Biomarkers (n = 17) with >10% and <95% of values below the lower limit of quantitation (LLOQ) for that particular biomarker were transformed into binary variables (present or absent). Biomarkers (n = 16) with >95% values below LLOQ were excluded from the analysis. For regression analysis, the remaining biomarker levels (n = 81) underwent an empirical normal quantile transformation projecting the ranks onto an inverse normal distribution so that they resemble a normal distribution and allow comparison of biomarkers at different concentrations. Non-transformed biomarker levels are also presented (Additional file 1: Table S3). Collinearity among biomarkers and covariates was assessed using Pearson correlation. Collinearity (R > > 0.6) was observed between proinsulin intact (INS intact) and proinsulin total (INS total) so INS intact was removed from the analysis. Also, brain derived neurotropic factor (BDNF) was removed, as it was collinear with angiopoietin 1, CCL5 (T cell specific protein RANTES), epithelial-derived neutrophil-activating protein 78, alpha-1 antitrypsin and latency associated peptide of transforming growth factor beta 1. For modeling of multiple biomarkers, stepwise regression, with a combination of backwards and forwards selection and a p-value threshold <0.15 for entry and exit from the model, was used to arrive at the final model.
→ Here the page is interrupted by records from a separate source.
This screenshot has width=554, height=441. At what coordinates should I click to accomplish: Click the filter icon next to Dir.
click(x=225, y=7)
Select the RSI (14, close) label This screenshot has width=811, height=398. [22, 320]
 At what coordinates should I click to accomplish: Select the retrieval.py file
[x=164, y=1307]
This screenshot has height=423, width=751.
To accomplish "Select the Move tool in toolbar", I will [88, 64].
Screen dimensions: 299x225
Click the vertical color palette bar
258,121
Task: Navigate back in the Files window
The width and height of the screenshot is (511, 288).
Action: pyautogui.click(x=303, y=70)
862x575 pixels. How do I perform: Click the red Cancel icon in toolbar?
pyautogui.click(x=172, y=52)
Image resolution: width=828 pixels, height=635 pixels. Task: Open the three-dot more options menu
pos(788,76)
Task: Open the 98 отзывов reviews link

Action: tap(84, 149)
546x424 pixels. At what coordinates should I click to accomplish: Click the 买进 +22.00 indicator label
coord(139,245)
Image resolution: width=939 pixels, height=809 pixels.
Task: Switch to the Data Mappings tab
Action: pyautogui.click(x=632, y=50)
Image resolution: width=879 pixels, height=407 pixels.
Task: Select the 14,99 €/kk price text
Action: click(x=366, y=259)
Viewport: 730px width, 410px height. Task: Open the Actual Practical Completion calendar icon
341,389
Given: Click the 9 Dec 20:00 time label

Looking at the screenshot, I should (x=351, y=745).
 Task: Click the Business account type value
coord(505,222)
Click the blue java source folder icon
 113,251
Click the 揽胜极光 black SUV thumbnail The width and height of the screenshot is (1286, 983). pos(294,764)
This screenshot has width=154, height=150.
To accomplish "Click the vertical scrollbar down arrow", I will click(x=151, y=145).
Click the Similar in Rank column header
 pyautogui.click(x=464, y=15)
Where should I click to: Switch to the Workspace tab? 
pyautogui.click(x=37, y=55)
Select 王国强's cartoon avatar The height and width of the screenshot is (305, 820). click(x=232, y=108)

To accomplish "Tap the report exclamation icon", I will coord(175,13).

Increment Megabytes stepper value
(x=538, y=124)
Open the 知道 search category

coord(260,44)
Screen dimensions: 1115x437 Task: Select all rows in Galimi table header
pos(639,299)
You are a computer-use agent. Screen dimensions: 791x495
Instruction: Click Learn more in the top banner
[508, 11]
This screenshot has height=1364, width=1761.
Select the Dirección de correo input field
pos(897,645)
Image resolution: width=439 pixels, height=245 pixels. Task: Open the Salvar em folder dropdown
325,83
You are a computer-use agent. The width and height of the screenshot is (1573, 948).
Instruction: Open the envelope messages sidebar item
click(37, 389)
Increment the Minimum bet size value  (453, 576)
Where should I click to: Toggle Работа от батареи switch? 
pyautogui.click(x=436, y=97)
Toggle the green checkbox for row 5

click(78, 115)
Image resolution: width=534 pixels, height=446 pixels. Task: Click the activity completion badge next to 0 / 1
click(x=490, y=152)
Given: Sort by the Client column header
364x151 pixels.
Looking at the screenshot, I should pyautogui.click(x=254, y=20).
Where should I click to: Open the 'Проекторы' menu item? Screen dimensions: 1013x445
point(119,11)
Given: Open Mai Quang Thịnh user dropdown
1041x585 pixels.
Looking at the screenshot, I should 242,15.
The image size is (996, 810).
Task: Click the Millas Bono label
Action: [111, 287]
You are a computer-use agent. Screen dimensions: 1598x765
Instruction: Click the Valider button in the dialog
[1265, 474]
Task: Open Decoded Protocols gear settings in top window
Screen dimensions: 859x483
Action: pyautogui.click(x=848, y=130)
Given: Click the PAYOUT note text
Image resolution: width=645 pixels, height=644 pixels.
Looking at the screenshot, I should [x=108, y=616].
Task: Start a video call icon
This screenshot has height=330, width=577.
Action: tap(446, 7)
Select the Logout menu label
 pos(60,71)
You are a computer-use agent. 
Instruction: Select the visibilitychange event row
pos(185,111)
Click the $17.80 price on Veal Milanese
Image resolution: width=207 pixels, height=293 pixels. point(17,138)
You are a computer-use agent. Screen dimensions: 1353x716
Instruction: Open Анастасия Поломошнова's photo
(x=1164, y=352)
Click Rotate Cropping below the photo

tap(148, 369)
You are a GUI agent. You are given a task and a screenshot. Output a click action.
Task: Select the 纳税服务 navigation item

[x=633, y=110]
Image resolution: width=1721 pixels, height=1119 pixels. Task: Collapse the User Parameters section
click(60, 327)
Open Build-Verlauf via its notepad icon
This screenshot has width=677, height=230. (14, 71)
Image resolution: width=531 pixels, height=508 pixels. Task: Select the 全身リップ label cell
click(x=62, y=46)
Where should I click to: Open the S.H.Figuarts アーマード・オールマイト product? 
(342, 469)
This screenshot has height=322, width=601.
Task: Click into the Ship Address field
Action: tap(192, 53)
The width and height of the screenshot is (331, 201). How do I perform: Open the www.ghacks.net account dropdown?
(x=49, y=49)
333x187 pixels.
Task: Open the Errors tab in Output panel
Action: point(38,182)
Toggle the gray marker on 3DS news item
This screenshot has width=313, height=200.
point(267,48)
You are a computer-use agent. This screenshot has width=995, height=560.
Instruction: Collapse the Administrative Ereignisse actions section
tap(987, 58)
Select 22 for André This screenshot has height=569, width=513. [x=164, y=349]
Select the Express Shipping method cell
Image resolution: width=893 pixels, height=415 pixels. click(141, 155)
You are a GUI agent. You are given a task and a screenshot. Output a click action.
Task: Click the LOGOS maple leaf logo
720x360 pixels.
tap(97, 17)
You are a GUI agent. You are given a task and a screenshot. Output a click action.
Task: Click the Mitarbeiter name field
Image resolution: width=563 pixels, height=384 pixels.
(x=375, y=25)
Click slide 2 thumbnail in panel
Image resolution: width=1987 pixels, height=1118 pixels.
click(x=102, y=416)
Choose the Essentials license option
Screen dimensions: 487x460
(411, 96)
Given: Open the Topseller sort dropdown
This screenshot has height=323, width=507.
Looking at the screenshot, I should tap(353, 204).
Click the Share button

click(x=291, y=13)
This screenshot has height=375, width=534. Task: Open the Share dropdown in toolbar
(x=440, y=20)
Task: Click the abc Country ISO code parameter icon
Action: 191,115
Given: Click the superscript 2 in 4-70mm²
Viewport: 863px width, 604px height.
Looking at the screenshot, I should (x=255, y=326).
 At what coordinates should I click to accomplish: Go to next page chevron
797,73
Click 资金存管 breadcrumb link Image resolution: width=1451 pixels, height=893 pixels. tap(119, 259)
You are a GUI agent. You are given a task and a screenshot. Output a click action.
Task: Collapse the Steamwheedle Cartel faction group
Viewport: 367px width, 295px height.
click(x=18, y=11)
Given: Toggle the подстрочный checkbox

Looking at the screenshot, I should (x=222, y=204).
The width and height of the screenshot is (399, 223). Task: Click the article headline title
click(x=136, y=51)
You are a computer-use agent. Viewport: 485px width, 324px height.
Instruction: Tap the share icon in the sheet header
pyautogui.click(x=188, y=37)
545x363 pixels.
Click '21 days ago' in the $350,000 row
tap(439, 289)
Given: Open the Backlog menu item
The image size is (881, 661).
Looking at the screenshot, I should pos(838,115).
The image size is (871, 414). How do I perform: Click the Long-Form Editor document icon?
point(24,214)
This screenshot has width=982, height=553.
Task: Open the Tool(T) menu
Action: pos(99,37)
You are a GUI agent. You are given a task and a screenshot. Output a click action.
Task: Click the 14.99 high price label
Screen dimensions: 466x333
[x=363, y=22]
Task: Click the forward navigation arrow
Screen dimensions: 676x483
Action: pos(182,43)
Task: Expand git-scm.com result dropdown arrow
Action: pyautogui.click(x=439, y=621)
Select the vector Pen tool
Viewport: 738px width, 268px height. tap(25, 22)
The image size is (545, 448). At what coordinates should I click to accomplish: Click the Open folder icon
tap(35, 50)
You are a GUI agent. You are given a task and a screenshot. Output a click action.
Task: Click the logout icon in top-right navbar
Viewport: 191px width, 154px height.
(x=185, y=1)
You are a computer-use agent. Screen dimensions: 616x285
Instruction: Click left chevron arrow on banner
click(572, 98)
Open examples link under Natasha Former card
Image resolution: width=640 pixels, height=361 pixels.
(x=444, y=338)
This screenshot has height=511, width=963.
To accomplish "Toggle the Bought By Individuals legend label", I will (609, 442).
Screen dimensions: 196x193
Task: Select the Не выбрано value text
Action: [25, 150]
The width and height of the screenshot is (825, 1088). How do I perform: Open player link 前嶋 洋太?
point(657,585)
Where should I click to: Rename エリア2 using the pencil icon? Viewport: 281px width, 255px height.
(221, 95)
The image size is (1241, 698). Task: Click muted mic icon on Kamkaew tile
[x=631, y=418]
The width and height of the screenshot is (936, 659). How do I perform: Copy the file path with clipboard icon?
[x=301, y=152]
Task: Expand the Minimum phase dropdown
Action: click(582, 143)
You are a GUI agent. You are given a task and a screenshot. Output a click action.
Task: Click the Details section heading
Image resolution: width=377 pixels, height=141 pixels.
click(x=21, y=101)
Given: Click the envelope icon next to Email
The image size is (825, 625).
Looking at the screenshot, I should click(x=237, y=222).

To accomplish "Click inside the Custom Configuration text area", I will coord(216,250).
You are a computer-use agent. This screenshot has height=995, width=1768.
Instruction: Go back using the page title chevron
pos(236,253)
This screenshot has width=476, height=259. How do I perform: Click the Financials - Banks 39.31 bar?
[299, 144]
A p-value of <0.05 was taken as statistically significant for association with the outcome emphysema variables.

To perform the meta-analysis, a single variable model was fit for each of the significant biomarkers that were also identified in the TESRA study. Equivalent covariates were included for the two studies and an ordered logistic and linear regression was fit respectively for the %LAA ≤ -910 HU and LP15A outcomes. P-values from both studies were combined by calculating the average Z-score of the inverse normal quantiles of the two p-values to determine a combined p-value that accounted for consistent effects of the biomarker levels on emphysema severity in the two studies [23]. A Bonferroni adjustment was applied based on all tested markers.

Receiver operating characteristic (ROC) curves were generated for covariates alone and covariates with biomarkers with the presence of emphysema compared to no emphysema as the outcome. Nominal logistic regression was performed, with emphysema considered present if %LAA ≤ -950 HU was ≥5% compared to no emphysema (%LAA ≤ -950 HU <5%). Similarly, ROC curves were generated including different severities of airflow limitation based on FEV1 percent predicted. Statistical analyses were performed using JMP 9.0 (SAS Institute, Cary, NC) and R (version 3.0.2) statistical software packages [24].

Results

Study population

Demographics, physiology, quantitative HRCT measurements and patient-reported outcomes for COPDGene and TESRA cohorts are listed in Table 1. In the COPDGene biomarker study, there were 588 individuals with complete data available. Subjects with COPD were significantly older, had lower BMI, higher pack-year history of smoking and worse SGRQ scores compared to those without COPD (p < 0.01, all comparisons). The distribution of gender and current smokers was similar between non-COPD and COPD groups. The following variables were associated with emphysema (LAA ≤ -950 HU): lower FEV1 (p < 0.001), lower body mass index (p < 0.001), male gender (p = 0.002), older age at enrollment (p = 0.038) and current non-smoking status (p < 0.001); these variables were used as covariates for multiple regression (Additional file 1: Table S2).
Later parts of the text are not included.